We don’t know &^%$*(

Research published in HealthAffairs a study estimating COVID19 will cost somewhere between $164 billion and $654 billion.

Insurance industry trade group AHIP’s financial analysts calculate private insurers will pay between $56 to $556 billion for COVID19-related costs.

Kaiser Permanente in northern California – a plan with 11% market share – had a grand total of 377 hospital admissions for COVID19 in March.

According to the WCIRB, COVID will cost California’s work comp system between $2.2 billion and $33.6 billion.

Private conversations with work comp executives show something much different; COVID19 costs for a major insurer with significant exposure in the healthcare sector total about $1 million incurred to date.  A major state fund has seen less then a couple dozen cases. Multiple insurers have less than 40 cases that have incurred any costs to date.

What’s going on here?  

In a nutshell, researchers are either being forced (in WCIRB’s case) or otherwise decided to come up with analyses based on really skimpy, incomplete, and not-very-helpful data. For example, we

a) don’t know the real infection rate as we aren’t testing anywhere near enough people;

b) we don’t know the real death rate for a bunch of reasons;

c) different areas have been affected very differently. This has been a disaster in Albany GA and NYC…and not even close in most of California, or Alaska. Louisiana has been hit very hard, but neighboring Arkansas hasn’t.

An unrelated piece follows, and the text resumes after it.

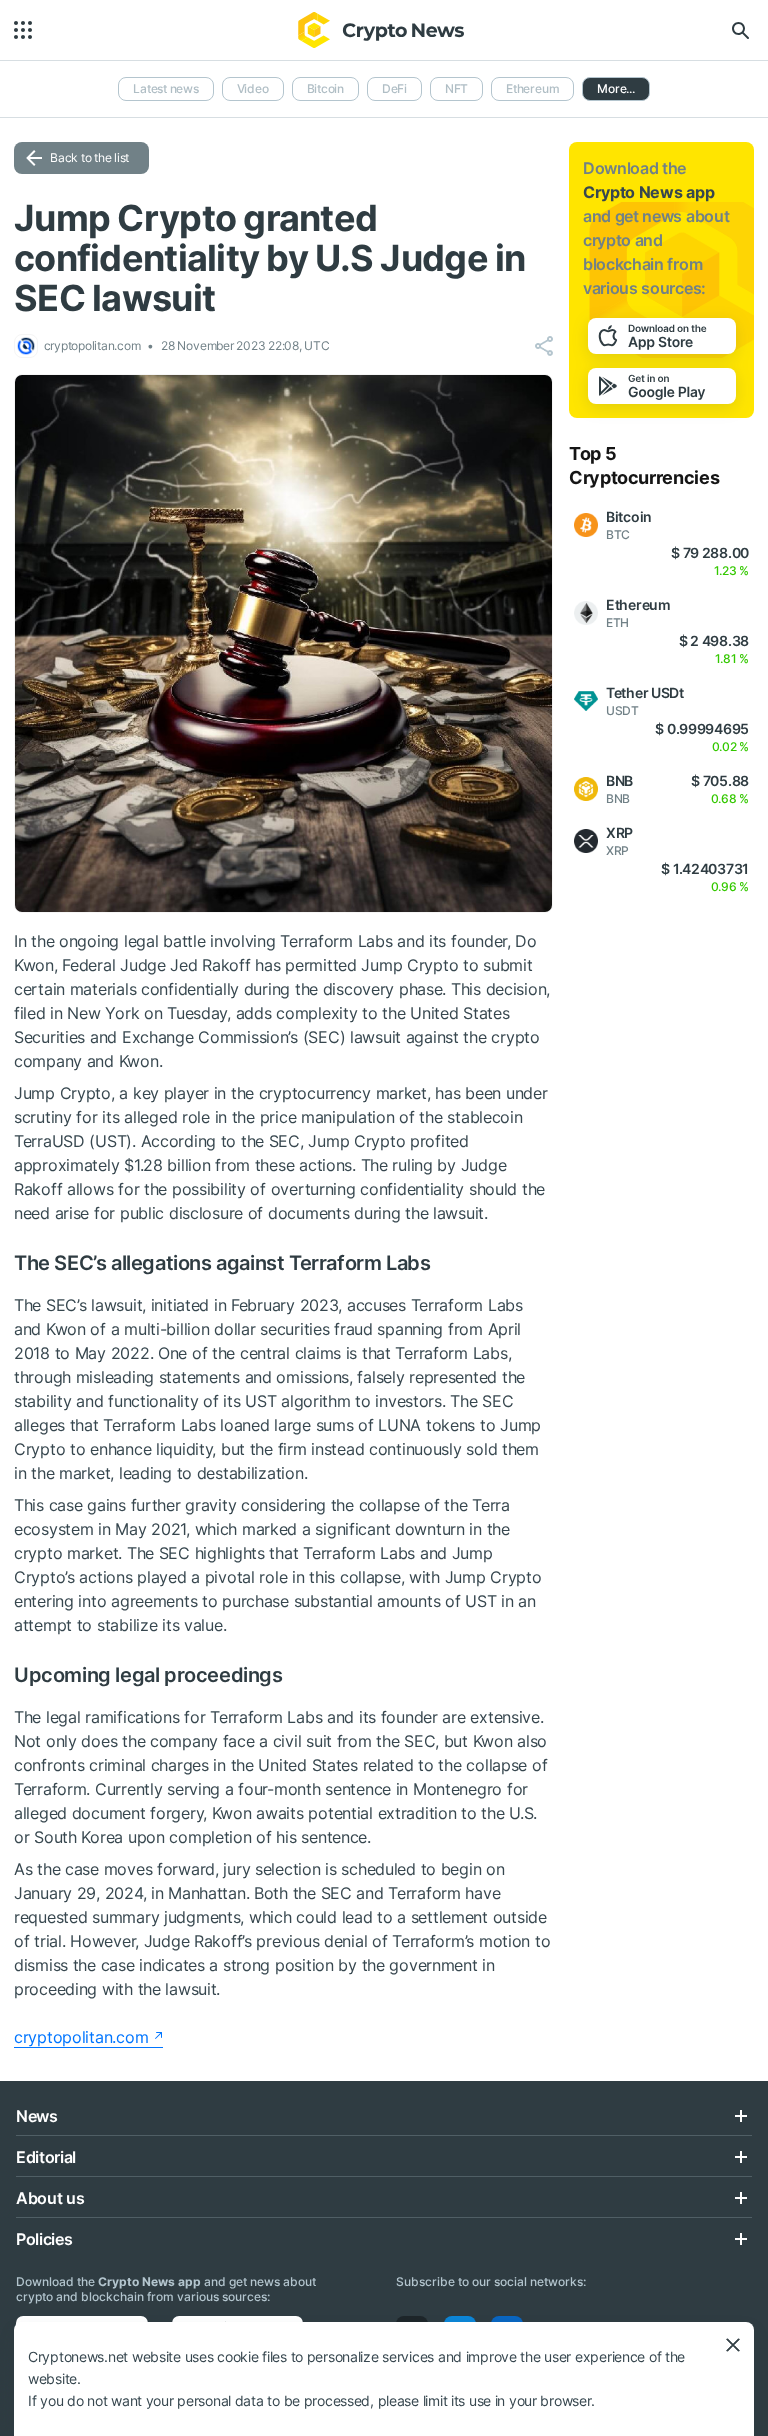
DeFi (394, 88)
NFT (456, 88)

d) different areas have responded very differently; California and Washington shut down early and broadly; New York did not.

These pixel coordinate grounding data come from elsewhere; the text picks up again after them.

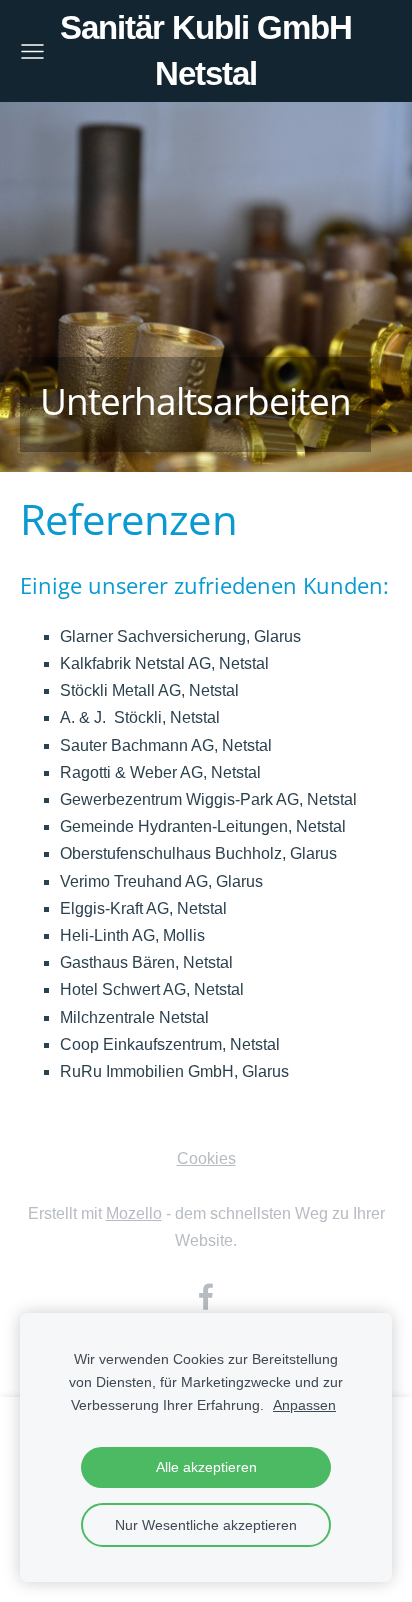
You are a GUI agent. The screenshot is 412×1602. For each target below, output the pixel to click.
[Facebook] (206, 1296)
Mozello (134, 1213)
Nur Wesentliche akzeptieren (206, 1525)
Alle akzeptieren (206, 1467)
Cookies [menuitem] (206, 1158)
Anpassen (304, 1405)
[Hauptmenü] (32, 51)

e) different areas are different; NYC is very crowded, even California’s most populous cities are a lot more spread out.

f) but even in smaller cities that are more spread out, one infected person can expose a lot of people, resulting in a rapid increase in cases (Albany FGA).

I bring this to your attention just to point out that estimates are pretty useless, that COVID19’s impact is going to be massive in some places and a minor inconvenience in others,

So, look for data that’s specifically relevant to your geographic area and covered population. Figure out if that area is testing enough folks, is complying with common-sense prevention techniques (social distancing, for example), and is reporting data accurately.

And then don’t be surprised if you are really surprised. Because there are so many confounding factors and different things that can affect the numbers, as of now anyone who is projecting is doing this…

What does this mean for you?

Making decisions based on current data is as dangerous as standing near a guy throwing darts blindfolded. 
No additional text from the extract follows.